Here's what big tech companies like Facebook, Apple, Amazon, Google, and Microsoft have that many other companies don't have: an abundance of text and voice data (an abundance of labeled data that can be used to train supervised learning models); powerful computers; dedicated (and world-class) research teams; and money.

With these resources, they've made remarkable progress not only with text, but also with audio. In recent years, there has been noticeable improvements to the areas of

• Speech-to-Text: Voice-activated assistants and voice-to-text on smartphones are more accurate.
• Text-to-Speech: Computers’ read-aloud voices sound more human-like.
• Text-to-Text: Translating one language to another is instantaneous with good accuracy.
• Chatbots: The automated chat windows that pop up on every website now with: “How may I help you?” are (somewhat) more helpful.
• Generating Human-Readable Text: The language model known as GPT-3¹⁷ from OpenAI is a language model that can generate human-like text (you might think a human wrote it), answer questions, and generate computer code on demand. And it is, as of this writing, the most advanced model of its kind. Estimates put the cost of training the model (not paying the researchers, just running the computers) at $4.6 million.¹⁸

Add to that the access to data and an expert research team, and you get the idea how NLP is often a case of the haves vs. the have nots. Most companies, to be blunt, aren't there (yet?). Even though the algorithms are open source, the massive collection of data and access to supercomputers is not. Big tech clearly has the advantage.

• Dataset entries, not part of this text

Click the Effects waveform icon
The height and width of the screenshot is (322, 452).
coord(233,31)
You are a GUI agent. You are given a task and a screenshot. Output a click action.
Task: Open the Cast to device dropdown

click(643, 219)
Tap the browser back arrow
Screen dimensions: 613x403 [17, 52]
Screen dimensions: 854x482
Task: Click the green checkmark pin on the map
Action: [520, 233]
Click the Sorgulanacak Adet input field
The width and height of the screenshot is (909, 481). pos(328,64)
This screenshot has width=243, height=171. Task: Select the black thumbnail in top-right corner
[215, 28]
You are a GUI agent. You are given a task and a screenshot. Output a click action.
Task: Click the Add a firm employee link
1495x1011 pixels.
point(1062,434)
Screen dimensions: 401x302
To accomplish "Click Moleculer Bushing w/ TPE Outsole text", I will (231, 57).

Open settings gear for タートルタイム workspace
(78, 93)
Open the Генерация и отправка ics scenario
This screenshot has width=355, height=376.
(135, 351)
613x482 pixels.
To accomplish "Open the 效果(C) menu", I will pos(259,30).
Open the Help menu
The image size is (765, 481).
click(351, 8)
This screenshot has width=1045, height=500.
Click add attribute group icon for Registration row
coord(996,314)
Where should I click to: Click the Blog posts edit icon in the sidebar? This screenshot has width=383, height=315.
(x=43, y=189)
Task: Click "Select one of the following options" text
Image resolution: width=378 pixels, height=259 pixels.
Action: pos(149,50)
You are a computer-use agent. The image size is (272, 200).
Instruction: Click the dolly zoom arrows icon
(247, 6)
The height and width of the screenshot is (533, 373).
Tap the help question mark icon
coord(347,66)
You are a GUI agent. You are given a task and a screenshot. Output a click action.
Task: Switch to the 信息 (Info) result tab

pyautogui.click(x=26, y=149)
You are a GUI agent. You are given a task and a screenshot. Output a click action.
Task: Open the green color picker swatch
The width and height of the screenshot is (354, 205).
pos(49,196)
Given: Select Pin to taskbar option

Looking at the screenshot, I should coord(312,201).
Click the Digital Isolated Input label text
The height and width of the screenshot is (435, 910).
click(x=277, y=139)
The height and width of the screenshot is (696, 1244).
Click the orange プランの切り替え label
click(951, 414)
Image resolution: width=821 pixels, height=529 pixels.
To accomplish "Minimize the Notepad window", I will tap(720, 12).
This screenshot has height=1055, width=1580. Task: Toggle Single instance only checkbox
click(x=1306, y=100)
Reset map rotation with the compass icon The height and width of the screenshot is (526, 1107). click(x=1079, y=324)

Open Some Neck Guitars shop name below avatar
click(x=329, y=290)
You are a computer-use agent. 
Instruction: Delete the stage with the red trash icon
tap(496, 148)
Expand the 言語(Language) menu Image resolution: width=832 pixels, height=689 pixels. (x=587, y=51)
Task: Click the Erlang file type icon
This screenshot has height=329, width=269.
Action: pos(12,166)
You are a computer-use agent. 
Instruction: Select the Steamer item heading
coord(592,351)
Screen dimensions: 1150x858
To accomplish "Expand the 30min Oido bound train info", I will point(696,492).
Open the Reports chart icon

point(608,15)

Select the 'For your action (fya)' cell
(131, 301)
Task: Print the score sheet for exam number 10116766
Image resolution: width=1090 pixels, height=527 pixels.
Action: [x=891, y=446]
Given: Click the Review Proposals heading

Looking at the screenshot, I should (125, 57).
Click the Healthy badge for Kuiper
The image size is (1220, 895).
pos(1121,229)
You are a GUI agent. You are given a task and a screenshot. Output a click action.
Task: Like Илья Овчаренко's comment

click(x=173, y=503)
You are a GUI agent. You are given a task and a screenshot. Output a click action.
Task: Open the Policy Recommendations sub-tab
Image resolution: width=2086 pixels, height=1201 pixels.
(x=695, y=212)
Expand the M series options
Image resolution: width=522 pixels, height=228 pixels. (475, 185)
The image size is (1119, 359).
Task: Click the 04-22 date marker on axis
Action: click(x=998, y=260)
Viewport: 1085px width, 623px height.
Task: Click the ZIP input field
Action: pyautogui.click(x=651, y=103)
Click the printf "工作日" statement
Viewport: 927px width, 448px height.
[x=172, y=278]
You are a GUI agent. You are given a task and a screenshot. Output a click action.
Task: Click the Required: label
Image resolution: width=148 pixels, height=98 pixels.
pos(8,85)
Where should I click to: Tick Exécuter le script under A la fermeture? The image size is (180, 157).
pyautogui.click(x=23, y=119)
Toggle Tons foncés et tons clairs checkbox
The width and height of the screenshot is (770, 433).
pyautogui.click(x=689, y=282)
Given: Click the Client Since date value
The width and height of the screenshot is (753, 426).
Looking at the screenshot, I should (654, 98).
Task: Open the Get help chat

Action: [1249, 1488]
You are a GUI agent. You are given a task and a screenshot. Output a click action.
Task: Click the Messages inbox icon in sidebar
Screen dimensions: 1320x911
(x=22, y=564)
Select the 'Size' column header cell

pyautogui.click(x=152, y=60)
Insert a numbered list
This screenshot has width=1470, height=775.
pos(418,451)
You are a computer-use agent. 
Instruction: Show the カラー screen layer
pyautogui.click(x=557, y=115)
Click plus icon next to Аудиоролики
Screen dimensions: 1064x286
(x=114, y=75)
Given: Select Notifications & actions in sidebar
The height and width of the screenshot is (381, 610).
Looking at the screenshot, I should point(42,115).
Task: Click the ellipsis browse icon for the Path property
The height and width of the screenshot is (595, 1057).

The other thing to consider, when establishing expectations, is how many of the applications from big tech are universal to millions of people; think of them as general tasks common to all sects of society. Amazon Alexa is designed to work for everyone, including children. And when translating text, there are rigid rules built into the training data. The word party in English is the word fiesta in Spanish. Our point is this: everyone who uses these systems is expecting it to work in the same way.

Contrast this to a business-specific text classification task. For example, the sentiment of the sentence “Samsung is better than an iPhone” depends on whether you work for Apple or Samsung. The data you have access to may have its own type of language, unique to only your company. Not only that, but the size of the data will be smaller than what tech companies have available. Consequently, results may not be as clean as you would expect.

Still, we strongly encourage you to avail yourself of all available algorithms including text analytics. Insight is not a matter of big machines, but rather a matter of context and expectation. If you understand the limitations of text analytics before you start, you'll be prepared to run it correctly at your company.